Book Review – Nathaniel Wolfe and the Bodysnatchers by Brian Keaney

I read Nathaniel Wolfe and the Bodysnatchers by Brian Keaney without reading the previous Nathaniel Wolfe book (The Haunting of Nathaniel Wolfe) but that really doesn’t impact this book at all as it tells you all you need to know and only references the previous book when it really needs to for information or character purposes.

Nathaniel Wolfe and the Bodysnatchers by Brian Keaney
Nathaniel Wolfe and the Bodysnatchers by Brian Keaney

Nathaniel Wolfe lives in Victorian England, he grew up on the grimy, grubby and violent streets of London and now he is called back there.
Nathaniel can communicate with the dead – the ghosts there of that is – and a gentleman needs his help for he is being haunted by the ghost of a man and is terrified. At first Nath refuses to help – for his Grandfather is recovering from being shot and will not leave his side but soon the ghost visits both Nath and his Grandfather – clearly desperate for some help in the land of the living.
And so Nath sets off to London, meeting up with characters from the previous book (all is explained). Slowly tries to figure out who the ghost is and what he is so desperate to try and communicate.
Of course it’s not that simple – his journey takes him to some of the most dangerous places in London – the makeshift home for the sick and dying poor, opium dens and to places of his childhood he’s rather forget. Nethertheless, there is much more going on than he first thought and it’s not long before  the real nastiness of the whole affair reveals itself.
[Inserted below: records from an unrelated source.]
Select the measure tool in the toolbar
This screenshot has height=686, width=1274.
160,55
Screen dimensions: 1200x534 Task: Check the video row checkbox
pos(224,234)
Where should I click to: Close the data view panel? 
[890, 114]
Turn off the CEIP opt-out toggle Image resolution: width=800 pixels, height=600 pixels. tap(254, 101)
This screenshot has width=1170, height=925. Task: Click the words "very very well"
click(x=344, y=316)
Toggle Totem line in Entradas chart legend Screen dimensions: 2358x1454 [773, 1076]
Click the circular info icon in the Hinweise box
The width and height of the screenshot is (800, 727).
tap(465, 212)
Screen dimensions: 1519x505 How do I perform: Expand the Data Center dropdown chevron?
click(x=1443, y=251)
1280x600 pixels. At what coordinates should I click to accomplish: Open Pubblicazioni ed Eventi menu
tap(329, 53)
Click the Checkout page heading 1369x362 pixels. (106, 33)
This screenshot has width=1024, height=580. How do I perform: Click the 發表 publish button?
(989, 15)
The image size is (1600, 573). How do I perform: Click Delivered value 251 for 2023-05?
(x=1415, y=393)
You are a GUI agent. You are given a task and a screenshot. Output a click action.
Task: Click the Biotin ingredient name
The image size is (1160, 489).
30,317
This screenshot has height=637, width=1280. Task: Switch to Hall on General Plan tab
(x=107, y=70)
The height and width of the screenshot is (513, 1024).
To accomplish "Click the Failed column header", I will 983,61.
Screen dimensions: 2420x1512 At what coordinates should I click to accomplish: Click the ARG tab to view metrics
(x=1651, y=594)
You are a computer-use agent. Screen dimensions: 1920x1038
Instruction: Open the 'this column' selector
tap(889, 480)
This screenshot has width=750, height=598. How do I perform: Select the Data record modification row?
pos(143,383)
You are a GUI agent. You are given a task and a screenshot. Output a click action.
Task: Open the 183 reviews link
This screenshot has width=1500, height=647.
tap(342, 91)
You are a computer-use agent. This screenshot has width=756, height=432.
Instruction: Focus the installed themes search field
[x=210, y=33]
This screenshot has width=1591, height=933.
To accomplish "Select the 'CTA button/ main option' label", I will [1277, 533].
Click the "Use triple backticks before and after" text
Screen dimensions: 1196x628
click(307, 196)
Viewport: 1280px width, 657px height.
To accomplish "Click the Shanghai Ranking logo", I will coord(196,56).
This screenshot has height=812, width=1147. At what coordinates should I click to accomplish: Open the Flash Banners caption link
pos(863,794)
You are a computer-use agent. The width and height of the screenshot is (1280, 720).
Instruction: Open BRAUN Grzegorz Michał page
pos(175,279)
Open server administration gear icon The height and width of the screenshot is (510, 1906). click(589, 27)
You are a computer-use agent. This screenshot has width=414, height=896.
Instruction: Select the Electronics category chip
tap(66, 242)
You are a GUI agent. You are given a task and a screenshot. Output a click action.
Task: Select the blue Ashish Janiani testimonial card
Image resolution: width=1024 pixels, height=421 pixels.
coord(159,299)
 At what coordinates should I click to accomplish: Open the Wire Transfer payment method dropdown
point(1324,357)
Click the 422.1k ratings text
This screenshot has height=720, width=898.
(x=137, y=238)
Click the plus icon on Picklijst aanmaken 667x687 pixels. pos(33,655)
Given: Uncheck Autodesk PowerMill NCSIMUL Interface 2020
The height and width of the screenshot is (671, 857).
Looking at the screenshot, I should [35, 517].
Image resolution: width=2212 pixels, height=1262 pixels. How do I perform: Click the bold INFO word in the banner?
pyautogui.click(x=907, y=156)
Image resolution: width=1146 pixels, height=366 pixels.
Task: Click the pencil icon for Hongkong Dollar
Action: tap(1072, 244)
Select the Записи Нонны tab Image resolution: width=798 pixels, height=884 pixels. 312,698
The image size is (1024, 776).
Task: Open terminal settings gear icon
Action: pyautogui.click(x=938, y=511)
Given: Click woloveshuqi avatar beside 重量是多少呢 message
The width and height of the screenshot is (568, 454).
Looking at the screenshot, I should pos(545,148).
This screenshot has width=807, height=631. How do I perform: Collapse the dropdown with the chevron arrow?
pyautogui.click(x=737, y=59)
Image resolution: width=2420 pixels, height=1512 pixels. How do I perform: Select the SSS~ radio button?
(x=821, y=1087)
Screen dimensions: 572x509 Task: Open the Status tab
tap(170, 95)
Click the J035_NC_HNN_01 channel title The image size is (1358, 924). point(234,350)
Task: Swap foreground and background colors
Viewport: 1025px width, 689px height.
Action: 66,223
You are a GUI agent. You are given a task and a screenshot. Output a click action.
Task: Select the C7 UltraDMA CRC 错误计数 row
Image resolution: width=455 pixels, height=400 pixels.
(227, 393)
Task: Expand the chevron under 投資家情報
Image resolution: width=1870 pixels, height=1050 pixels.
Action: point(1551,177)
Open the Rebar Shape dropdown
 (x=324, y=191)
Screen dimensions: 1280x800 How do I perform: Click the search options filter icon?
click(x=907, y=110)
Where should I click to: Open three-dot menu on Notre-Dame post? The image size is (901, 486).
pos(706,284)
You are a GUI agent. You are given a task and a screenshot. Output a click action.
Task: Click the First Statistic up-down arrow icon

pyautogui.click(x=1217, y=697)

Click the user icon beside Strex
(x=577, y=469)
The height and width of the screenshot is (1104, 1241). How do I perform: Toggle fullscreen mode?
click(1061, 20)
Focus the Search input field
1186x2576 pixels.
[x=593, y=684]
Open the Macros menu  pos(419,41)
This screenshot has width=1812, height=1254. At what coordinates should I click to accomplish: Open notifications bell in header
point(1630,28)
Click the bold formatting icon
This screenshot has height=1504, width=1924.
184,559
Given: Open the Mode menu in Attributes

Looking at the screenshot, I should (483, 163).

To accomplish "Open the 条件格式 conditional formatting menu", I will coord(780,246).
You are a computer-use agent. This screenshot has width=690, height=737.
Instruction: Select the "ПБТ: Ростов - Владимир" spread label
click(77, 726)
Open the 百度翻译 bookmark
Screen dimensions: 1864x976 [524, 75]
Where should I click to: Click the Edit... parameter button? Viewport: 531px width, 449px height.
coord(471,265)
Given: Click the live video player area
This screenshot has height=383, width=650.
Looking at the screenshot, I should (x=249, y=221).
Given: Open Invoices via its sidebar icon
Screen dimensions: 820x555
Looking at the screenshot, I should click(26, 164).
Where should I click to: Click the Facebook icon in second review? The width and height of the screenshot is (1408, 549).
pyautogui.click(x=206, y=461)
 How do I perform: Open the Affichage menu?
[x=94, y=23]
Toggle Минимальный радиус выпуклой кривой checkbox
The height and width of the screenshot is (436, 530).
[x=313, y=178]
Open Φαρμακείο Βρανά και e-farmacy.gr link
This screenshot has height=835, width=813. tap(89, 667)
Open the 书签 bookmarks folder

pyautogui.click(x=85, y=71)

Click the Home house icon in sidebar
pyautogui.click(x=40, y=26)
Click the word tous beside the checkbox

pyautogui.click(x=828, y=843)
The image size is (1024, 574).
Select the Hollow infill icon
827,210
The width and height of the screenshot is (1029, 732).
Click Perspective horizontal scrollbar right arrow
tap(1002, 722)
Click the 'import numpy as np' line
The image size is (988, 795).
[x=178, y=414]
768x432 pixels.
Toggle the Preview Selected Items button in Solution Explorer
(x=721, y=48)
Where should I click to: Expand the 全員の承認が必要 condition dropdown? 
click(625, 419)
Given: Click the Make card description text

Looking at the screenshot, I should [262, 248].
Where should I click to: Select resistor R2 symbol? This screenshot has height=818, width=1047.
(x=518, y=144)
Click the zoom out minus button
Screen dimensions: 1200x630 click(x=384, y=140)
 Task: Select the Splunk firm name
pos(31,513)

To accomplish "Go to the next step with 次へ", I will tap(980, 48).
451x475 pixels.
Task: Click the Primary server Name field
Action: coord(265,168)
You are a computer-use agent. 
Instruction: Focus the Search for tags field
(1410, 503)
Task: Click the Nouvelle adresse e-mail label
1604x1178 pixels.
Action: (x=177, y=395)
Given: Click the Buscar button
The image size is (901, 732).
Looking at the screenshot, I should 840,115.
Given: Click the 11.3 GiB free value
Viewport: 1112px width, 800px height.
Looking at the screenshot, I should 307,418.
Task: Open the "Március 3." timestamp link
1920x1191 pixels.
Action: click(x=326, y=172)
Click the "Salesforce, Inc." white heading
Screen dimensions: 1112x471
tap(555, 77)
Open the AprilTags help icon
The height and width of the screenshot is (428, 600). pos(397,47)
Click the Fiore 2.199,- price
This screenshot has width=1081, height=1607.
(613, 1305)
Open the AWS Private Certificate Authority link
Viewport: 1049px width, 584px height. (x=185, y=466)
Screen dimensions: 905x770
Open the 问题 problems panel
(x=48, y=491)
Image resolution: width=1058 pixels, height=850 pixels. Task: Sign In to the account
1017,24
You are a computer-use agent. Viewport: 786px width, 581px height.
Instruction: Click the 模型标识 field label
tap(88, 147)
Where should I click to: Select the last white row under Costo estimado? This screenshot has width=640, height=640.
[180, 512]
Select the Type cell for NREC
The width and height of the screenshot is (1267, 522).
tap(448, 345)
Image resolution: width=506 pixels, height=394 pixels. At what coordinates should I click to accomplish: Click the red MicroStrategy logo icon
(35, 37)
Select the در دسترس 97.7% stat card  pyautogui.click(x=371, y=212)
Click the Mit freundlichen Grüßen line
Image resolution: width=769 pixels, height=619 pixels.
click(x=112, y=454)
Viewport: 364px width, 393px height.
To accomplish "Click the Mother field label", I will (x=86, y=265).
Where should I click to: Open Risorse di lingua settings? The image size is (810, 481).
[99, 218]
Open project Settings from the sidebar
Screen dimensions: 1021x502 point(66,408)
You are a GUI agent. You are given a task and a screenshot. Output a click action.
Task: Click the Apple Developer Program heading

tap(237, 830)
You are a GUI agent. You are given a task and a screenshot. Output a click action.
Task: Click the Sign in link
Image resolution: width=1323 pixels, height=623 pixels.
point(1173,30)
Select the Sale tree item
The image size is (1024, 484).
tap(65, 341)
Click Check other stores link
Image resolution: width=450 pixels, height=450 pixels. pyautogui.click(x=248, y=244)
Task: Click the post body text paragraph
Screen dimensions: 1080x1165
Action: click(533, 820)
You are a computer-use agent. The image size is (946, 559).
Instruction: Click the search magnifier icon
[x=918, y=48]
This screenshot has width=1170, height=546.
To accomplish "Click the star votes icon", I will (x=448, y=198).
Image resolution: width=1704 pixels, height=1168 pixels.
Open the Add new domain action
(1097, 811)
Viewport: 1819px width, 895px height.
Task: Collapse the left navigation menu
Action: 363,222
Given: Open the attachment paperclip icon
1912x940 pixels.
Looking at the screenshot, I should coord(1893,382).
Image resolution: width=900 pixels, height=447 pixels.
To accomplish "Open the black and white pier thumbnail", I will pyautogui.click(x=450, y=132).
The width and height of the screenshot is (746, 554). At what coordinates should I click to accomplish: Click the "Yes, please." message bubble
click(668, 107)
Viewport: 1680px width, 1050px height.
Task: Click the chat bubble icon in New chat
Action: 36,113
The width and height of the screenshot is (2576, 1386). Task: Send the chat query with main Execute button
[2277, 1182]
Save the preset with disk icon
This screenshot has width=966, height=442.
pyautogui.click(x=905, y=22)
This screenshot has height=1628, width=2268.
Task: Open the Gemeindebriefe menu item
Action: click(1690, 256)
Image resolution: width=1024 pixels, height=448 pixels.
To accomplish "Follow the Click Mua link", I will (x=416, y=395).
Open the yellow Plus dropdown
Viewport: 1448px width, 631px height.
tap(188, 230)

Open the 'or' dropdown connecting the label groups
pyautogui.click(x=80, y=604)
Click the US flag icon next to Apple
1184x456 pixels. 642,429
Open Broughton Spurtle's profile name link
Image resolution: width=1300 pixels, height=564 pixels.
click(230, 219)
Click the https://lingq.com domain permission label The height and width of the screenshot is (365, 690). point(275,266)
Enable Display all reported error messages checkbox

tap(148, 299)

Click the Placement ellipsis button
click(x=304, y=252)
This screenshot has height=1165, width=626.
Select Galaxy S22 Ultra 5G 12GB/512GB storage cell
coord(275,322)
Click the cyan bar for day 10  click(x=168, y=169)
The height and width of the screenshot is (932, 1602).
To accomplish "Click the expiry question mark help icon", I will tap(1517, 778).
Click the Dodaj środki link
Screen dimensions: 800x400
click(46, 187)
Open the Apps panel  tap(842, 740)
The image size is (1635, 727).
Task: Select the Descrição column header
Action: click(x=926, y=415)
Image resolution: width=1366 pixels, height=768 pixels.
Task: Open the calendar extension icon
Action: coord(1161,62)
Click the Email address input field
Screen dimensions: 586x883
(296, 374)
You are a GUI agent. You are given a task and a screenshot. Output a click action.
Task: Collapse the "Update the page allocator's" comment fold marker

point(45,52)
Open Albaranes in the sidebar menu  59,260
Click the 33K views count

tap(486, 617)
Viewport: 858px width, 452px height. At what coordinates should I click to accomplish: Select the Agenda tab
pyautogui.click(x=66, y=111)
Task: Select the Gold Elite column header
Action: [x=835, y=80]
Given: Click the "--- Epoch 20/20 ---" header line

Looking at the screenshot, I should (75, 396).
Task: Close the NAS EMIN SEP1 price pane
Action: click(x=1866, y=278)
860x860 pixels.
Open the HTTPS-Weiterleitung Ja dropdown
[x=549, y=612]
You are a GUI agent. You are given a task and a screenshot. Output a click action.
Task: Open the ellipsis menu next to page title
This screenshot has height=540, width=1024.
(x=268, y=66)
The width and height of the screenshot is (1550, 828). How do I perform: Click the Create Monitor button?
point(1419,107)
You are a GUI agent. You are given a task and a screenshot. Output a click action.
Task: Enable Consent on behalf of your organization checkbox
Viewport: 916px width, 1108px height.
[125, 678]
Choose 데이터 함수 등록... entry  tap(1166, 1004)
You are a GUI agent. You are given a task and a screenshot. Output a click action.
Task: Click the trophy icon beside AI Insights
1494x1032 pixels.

I did enjoy reading this book but it’s not such a page turner as it lacks any serious twists. The characters are likeable but not very deep. The setting is much left to your imagination and own knowledge of Victorian London.
However there has been a lot of research been put into the character of London at the time – the opium dens, the disease, the violence and the rife bodysnatching – this is really it’s best feature as it’s educational and really opens up the plots intensity.

An enjoyable read – young readers would enjoy it but a lacking a lot for older readers.